- **COMPLETE THE FOLLOWING**:
1) Could you copy the passage on chivalry word for word, from "There is no" to "we now respond."?
2) In the passage on chivalry, what did some respondents to the column connect the lack of chivalry to?

- **PAGE EXTRACT**:
-- Start --

There is no question that there are people of all ages, sexes, and races who have taken advantage of the kindness and generosity of those of us who have practiced chivalry all or most of our lives. So maybe, just maybe some of us have allowed those who haven’t appreciated the good of our motives, our chivalrous intentions to alter the way we act or behave in some cases. In any given situation where we could have demonstrated our true hearts and intentions, we quite possibly have given life to our jaded opinions that drive how we now respond.

Some of the respondents to my column pointed to the lack of chivalry having a direct correlation to an absence or lack of parenting. Several believe that recent generations have grown up with a sense of entitlement and so of course they would be oblivious to any opportunities to demonstrate or even experience chivalry. They operate purely from a “what’s in it for me” mentality.

-- End --

- **SUPPLIED RECORDS**:
-- Start --

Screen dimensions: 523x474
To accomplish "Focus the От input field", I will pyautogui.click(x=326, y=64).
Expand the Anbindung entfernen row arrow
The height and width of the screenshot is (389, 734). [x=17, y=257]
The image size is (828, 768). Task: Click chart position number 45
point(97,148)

-- End --
-- Start --

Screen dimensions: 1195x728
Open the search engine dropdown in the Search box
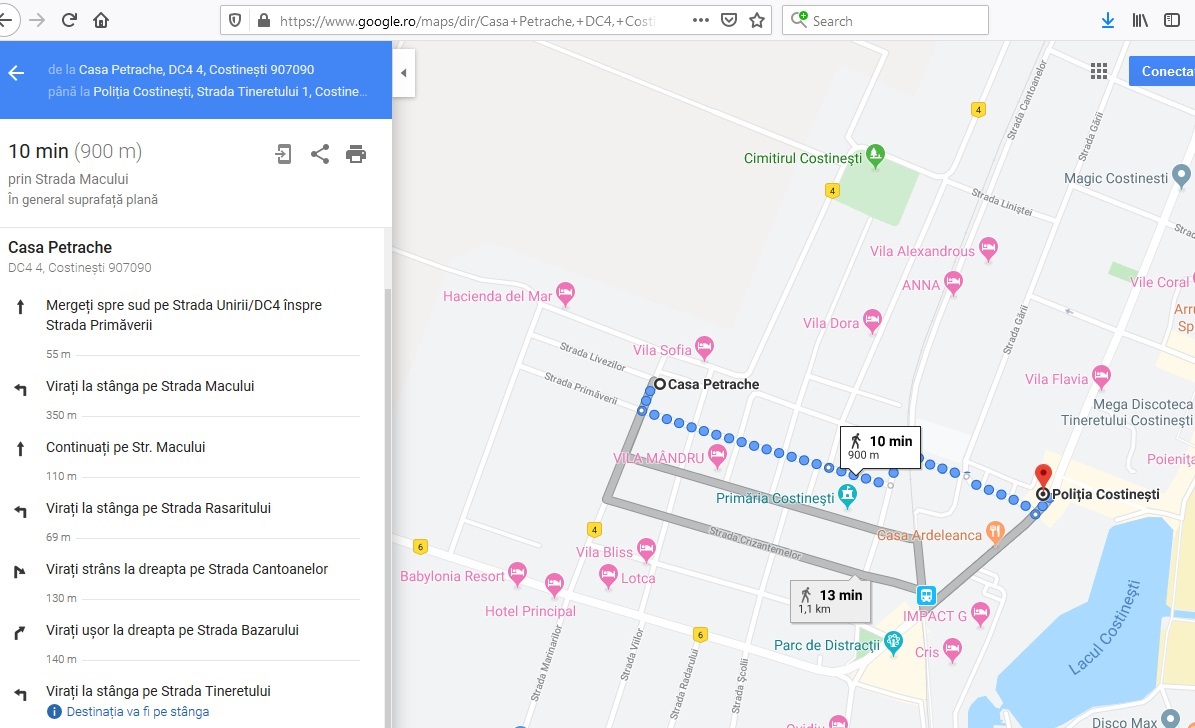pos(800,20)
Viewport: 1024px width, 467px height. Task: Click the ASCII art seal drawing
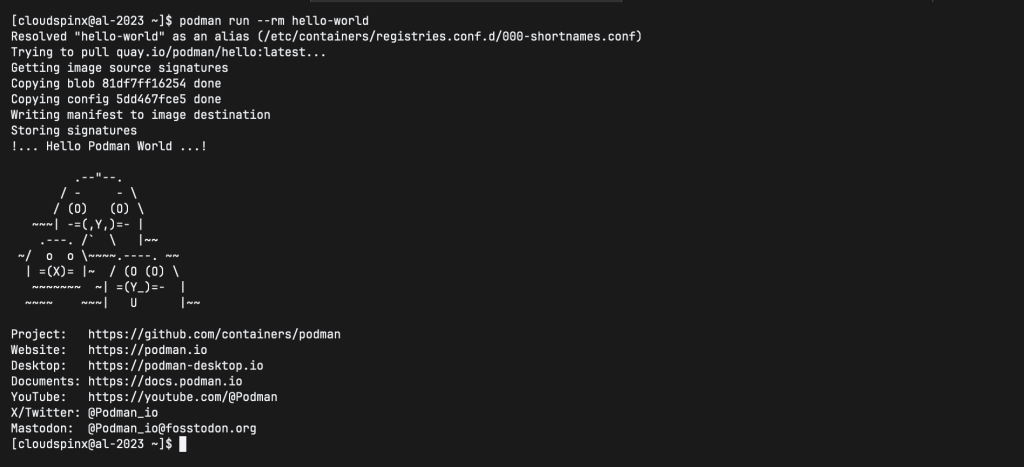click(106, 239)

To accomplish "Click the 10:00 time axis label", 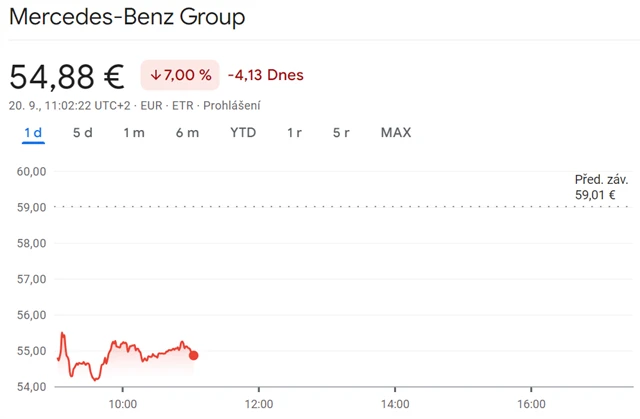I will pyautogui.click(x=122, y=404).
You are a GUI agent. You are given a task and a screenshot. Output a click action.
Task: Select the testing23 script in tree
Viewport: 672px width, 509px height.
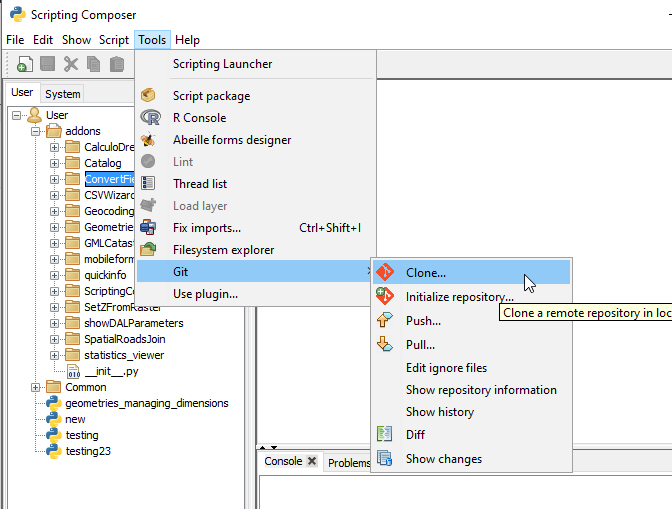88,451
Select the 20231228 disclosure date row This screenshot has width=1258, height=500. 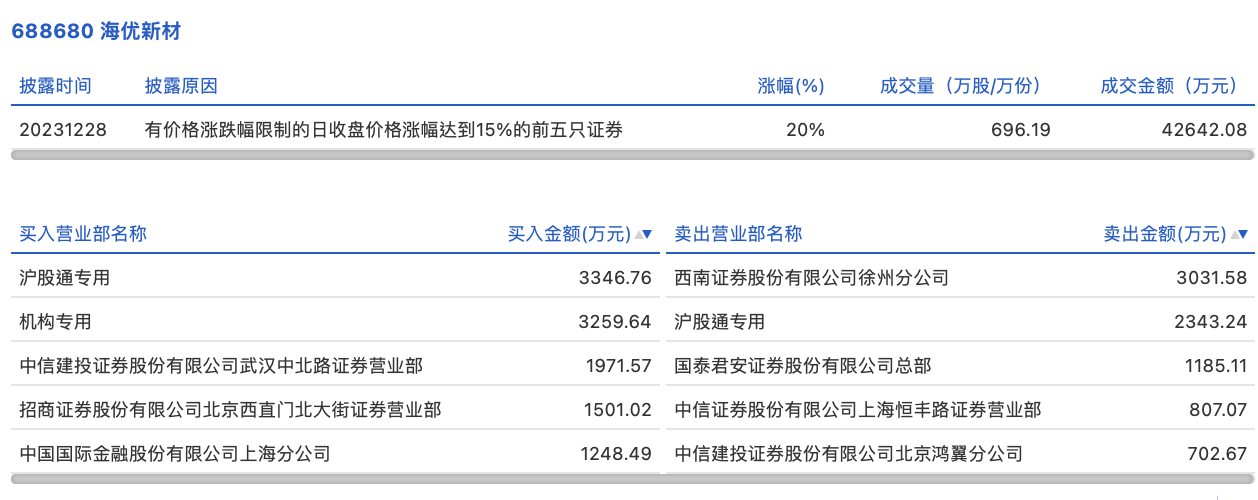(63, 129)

-- End --
-- Start --

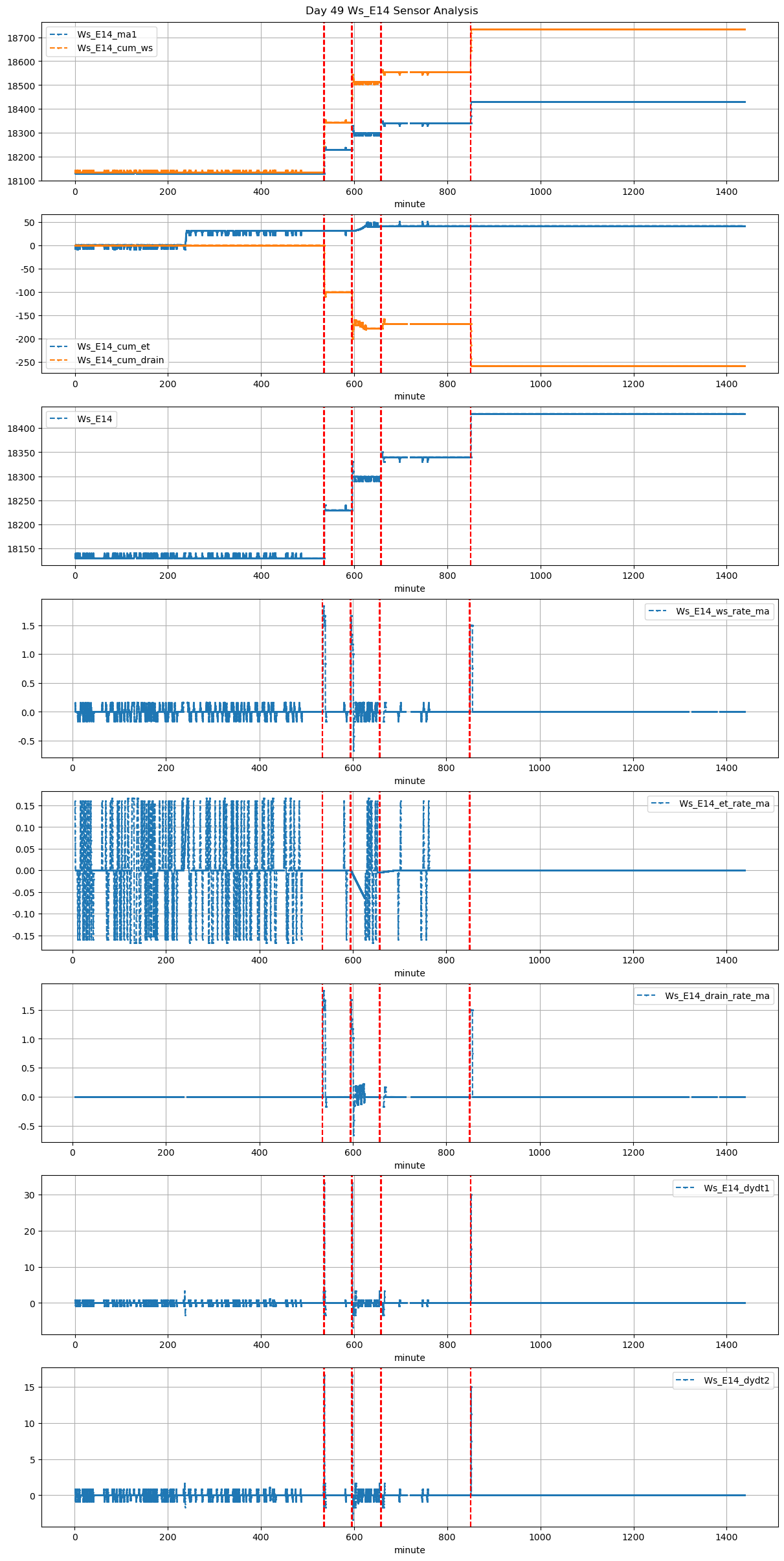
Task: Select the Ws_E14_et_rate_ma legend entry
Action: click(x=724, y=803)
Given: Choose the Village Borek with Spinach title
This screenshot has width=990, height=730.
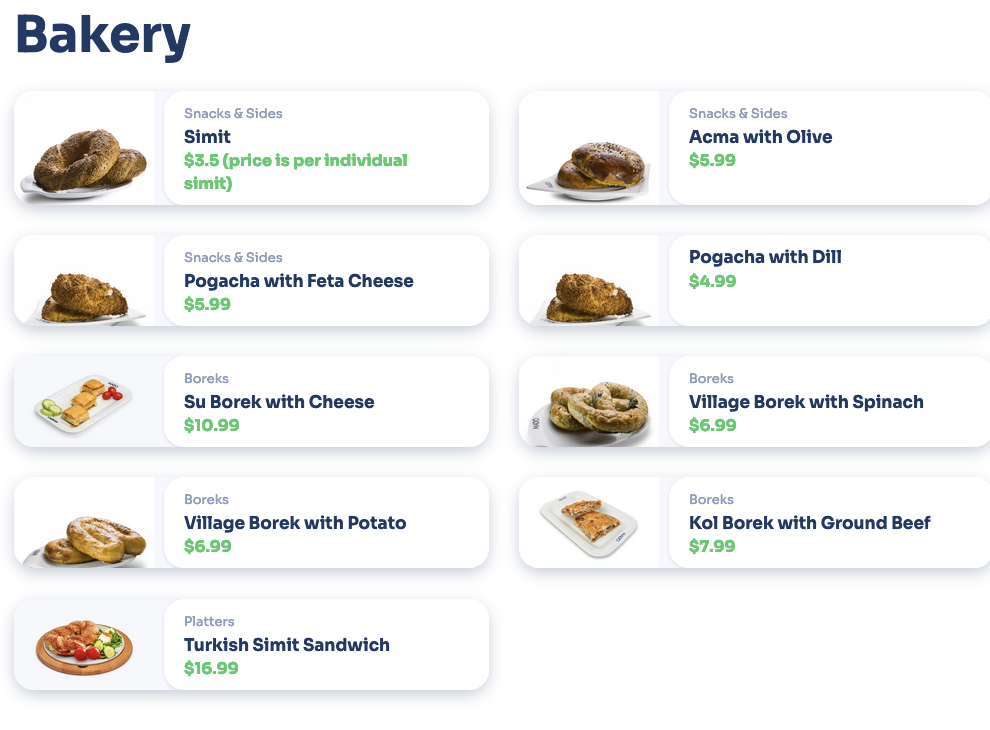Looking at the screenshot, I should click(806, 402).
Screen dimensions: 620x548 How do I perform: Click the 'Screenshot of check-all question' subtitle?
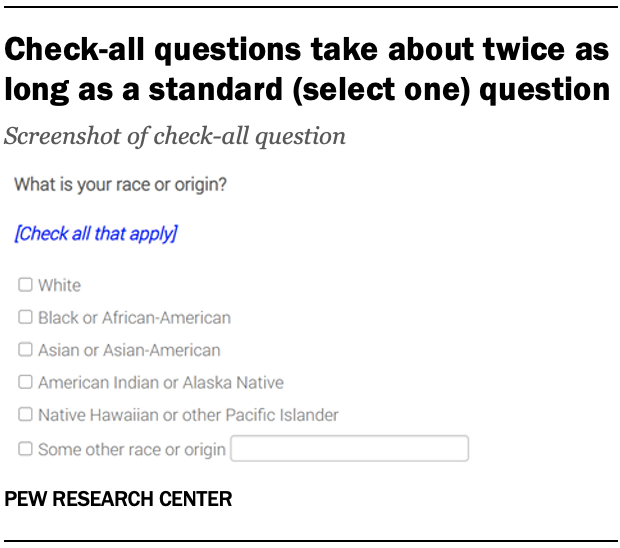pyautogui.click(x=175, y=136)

-- End --

- **OUTPUTS IN ORDER**:
1)
There is no question that there are people of all ages, sexes, and races who have taken advantage of the kindness and generosity of those of us who have practiced chivalry all or most of our lives. So maybe, just maybe some of us have allowed those who haven’t appreciated the good of our motives, our chivalrous intentions to alter the way we act or behave in some cases. In any given situation where we could have demonstrated our true hearts and intentions, we quite possibly have given life to our jaded opinions that drive how we now respond.

2) An absence or lack of parenting.